Abbie then begun travelling the world as a professional triathlete, she competed in multiple world and European Championships, all of which peeked in London 2012, after which she retired from professional full-time sport.

And so, begun her life trajectory that would once again see us working together!

Hard work, tears and a can-do attitude drove Abbie to achieve a Masters in sports science and led her to the job she now has at the Ipswich Academy. During our meeting this week, Abbie said; “I love what I do today, giving every child every opportunity to achieve, anything is possible if you want it to happen.”

MORE: University of Suffolk can help athletes unlock their full potential

It’s this very important job she is doing on a day to day basis that has once again given us the opportunity of working together, exploring a very exciting project that will hopefully see many pupils benefiting from the very exciting world of sport and the amazing arena of sports science.

Abbie Joined Ipswich Academy in September 2014 as a newly-qualified teacher, as we talked about her very exciting role at the academy, Abbie said: “I was brought up in Ipswich, and I am proud to call it my community, a community that I am passionate about, and now I work hard to drive forwards the educational outcome of many children who live in Ipswich.”
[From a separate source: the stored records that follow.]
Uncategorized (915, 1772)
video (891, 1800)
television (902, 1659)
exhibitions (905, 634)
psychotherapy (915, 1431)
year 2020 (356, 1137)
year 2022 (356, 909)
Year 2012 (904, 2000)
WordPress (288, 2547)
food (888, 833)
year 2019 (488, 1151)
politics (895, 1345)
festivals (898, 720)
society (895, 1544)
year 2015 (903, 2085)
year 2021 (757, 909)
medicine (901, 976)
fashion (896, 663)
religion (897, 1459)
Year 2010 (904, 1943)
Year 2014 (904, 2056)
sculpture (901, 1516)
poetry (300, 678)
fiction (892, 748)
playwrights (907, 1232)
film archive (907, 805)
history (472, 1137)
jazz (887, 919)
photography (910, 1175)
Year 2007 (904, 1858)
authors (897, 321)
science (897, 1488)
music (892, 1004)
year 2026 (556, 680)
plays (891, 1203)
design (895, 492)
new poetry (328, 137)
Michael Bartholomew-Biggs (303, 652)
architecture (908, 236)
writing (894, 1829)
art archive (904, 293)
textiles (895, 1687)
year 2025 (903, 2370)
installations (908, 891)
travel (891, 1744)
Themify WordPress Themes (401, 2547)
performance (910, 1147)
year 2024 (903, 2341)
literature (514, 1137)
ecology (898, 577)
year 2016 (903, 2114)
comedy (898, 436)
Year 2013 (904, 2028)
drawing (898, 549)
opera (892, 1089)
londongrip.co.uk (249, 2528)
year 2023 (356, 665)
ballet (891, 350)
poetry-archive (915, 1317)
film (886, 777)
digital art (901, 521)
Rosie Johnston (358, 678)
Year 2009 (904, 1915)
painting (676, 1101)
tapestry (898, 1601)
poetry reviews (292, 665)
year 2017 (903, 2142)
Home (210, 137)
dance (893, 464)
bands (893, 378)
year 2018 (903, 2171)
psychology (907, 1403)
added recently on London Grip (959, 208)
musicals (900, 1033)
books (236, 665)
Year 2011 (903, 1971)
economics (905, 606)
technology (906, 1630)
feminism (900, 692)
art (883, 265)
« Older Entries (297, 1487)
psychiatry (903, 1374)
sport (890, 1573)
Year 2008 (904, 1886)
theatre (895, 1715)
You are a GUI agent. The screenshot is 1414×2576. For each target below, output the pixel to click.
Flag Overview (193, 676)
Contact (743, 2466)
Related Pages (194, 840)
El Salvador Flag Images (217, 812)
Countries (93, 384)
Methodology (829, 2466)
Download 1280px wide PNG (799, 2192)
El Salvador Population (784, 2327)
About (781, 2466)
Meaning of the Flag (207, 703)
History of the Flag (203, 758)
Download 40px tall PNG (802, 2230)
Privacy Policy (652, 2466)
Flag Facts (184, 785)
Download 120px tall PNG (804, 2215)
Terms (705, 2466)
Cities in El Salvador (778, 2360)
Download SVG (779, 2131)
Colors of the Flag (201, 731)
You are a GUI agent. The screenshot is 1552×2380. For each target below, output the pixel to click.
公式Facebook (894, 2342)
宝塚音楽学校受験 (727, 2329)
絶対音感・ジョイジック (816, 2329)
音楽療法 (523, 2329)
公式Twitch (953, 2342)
I spent the whole day with Abbie at the Ipswich Academy, based in Nacton and run by the Paradigm Trust.

During our meeting Abbie passionately talked about her mentor, the late Amanda Phillips, saying, “Amanda was an incredible lady, someone who gave me opportunities and self- belief to ‘climb the teaching ladder.”

Under Amanda’s guidance, Abbie was promoted to head of year within six months of teaching.

MORE: Getting Ipswich Town stars like Andre Dozzell back on the pitch is a real team effort

She now works as part of Helen Winn’s very talented teaching team, who all work extremely hard to improve the educational outcomes for Ipswich-based children, Abbie proudly tells me: “These students are a very important part of my life and my community, and I love what I am doing today.”

Abbie is part of a great club, which includes other athletes, who left Ipswich to perform on the world’s sporting stage, and then after retirement decided to bring their achievements and experiences back to our home town, others such as Jason Dozzell, Kieron Dyer and Titus Bramble, all of whom I work with as part of the ITFC coaching team.

Ipswich has so much to offer young pupils, Abbie and these football legends, all now play a part in many young athlete’s futures. I often talk about how important sport can be in a child’s life, and I am very focused on making sure that my time now based in Ipswich will give me the opportunity to work with incredible professionals like Abbie, to ensure sport effects as many Ipswich-based children as possible.